(Screenshot grounding data)
******************************
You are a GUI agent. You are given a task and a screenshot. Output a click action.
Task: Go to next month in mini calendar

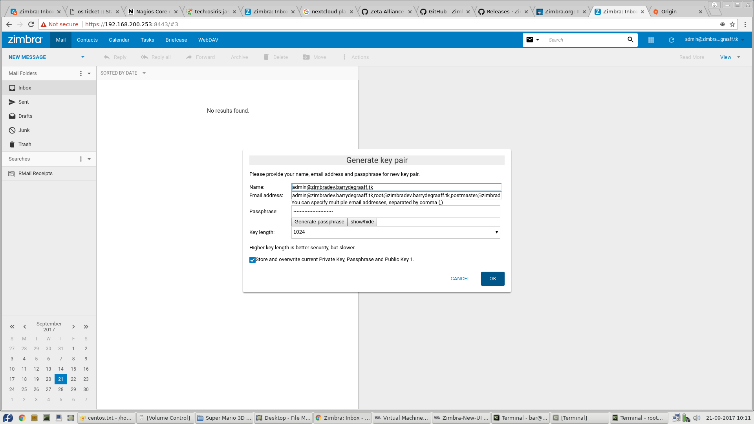[x=73, y=327]
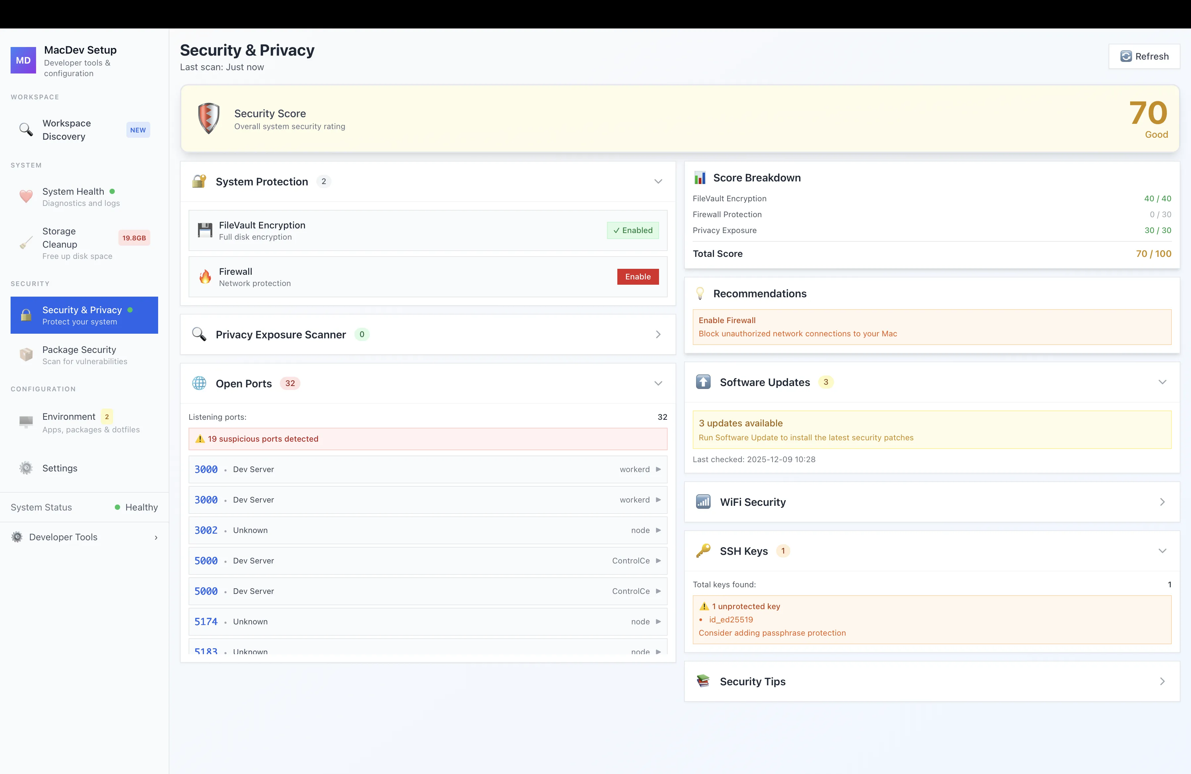Click the 19 suspicious ports warning banner

click(427, 439)
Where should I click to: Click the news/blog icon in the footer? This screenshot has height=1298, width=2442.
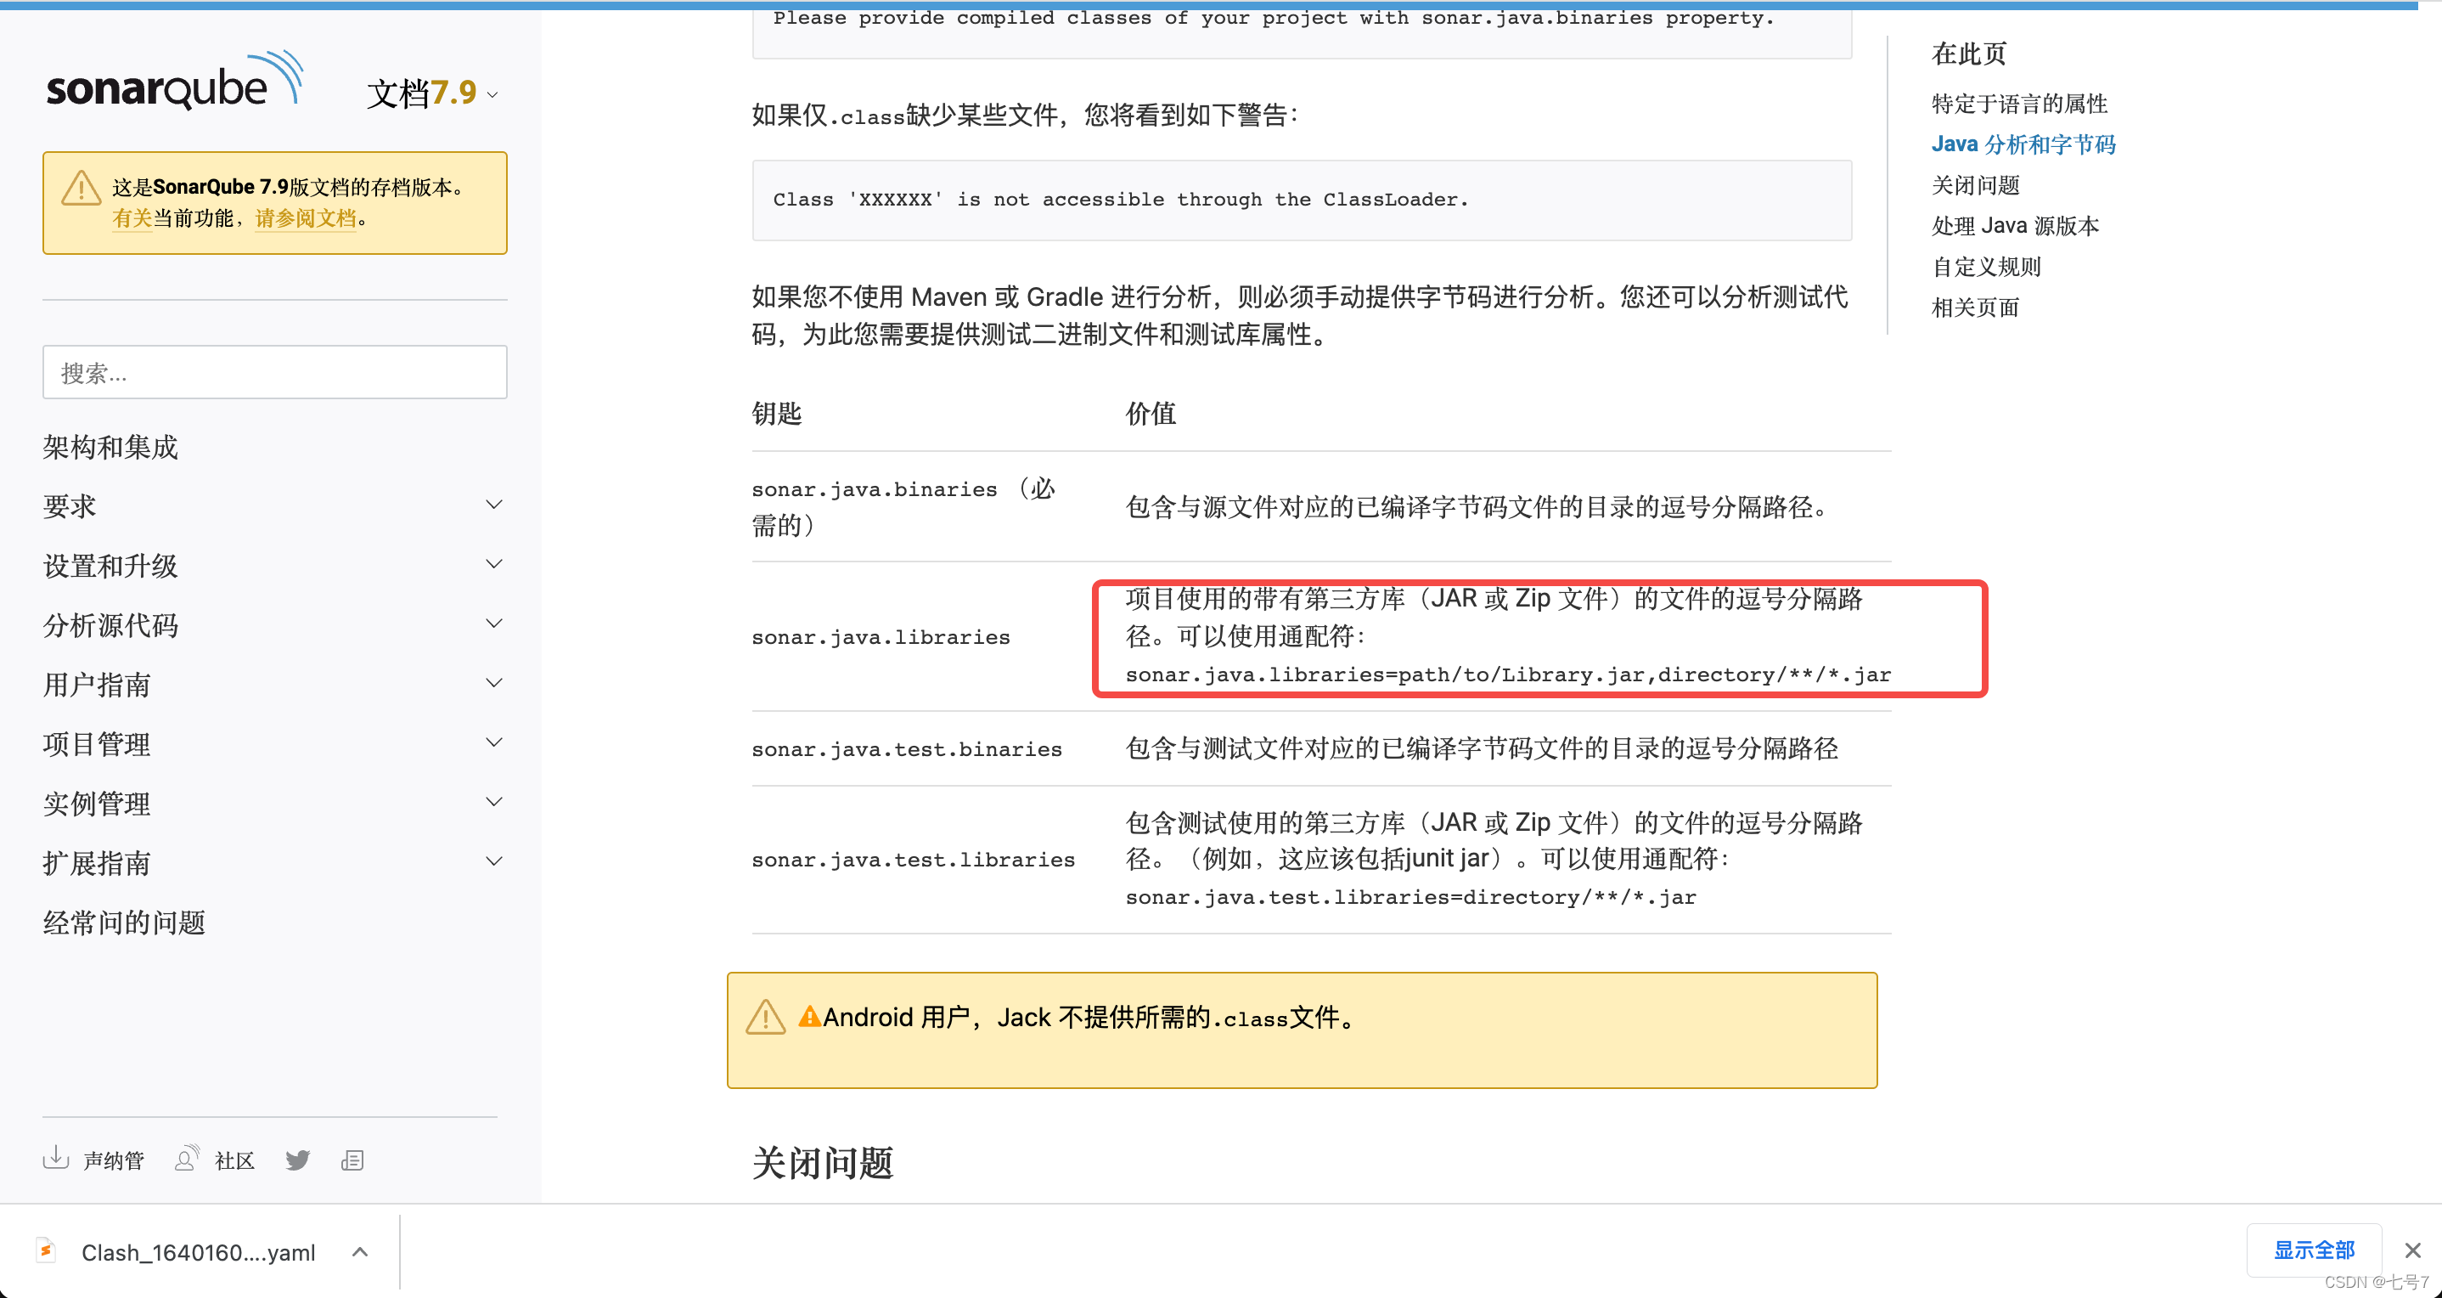tap(353, 1159)
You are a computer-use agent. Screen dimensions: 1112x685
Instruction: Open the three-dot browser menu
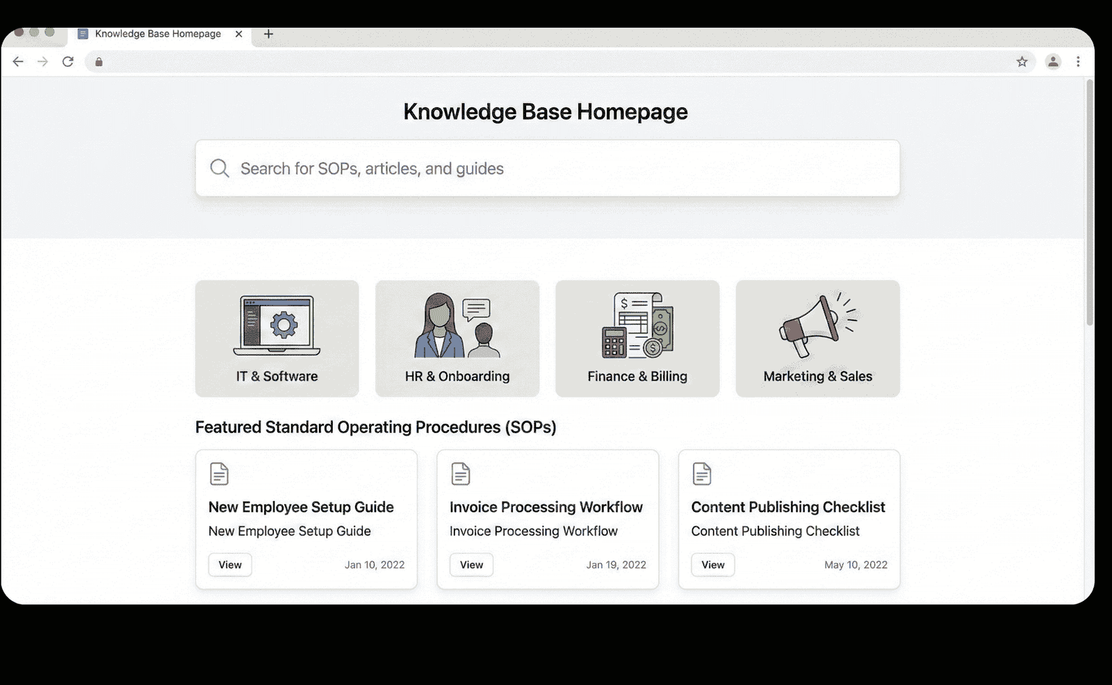tap(1078, 62)
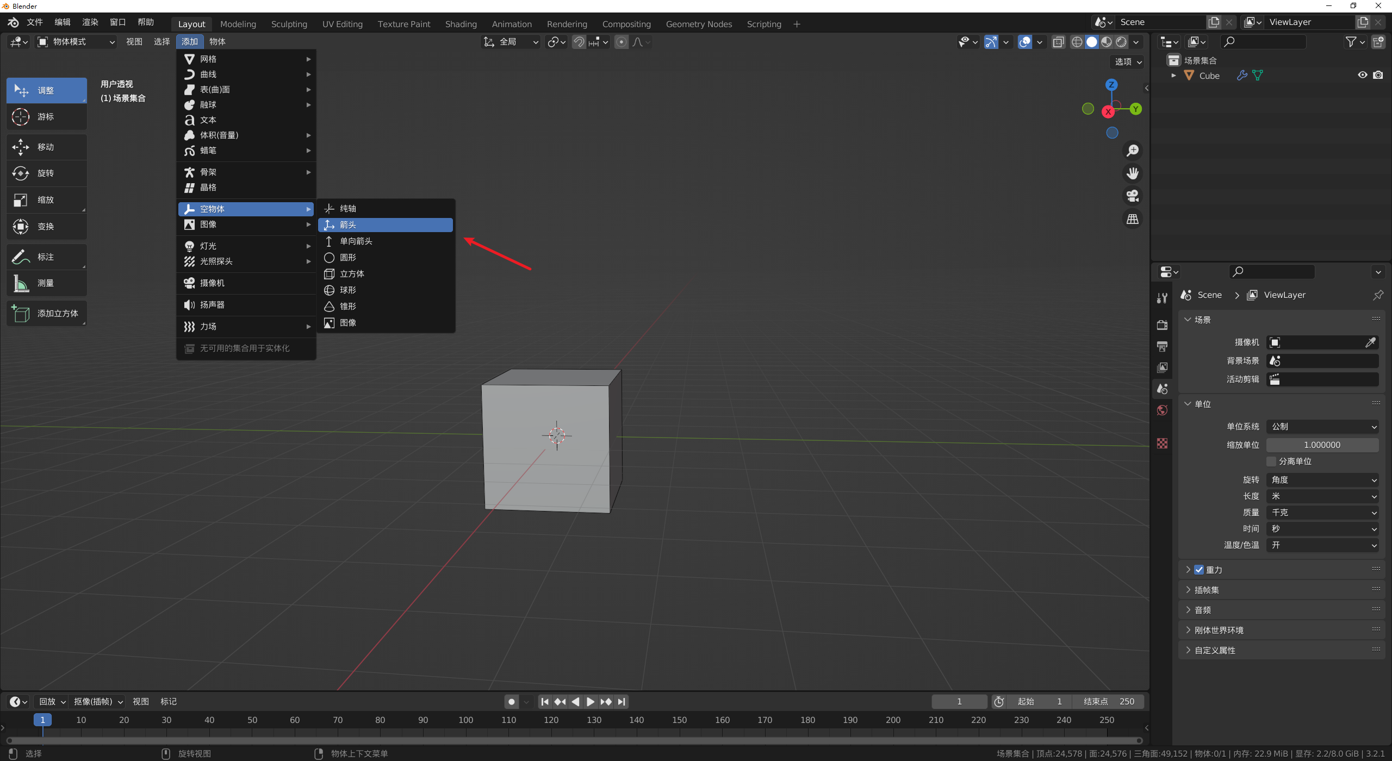Switch to the Sculpting workspace tab
Viewport: 1392px width, 761px height.
(289, 24)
******************************
* [Aim of the task]:
Your copy should hold every entry exactly as written, but none of the pictures.

* [Solution to this exercise]:
You are a GUI agent. You are given a task and a screenshot. Output a click action.
Task: Go to next month in mini calendar

[x=73, y=327]
Click the 19 suspicious ports warning banner

click(427, 439)
Where should I click to: Click the news/blog icon in the footer? This screenshot has height=1298, width=2442.
tap(353, 1159)
You are a computer-use agent. Screen dimensions: 1112x685
Instruction: Open the three-dot browser menu
tap(1078, 62)
Switch to the Sculpting workspace tab
Viewport: 1392px width, 761px height.
(289, 24)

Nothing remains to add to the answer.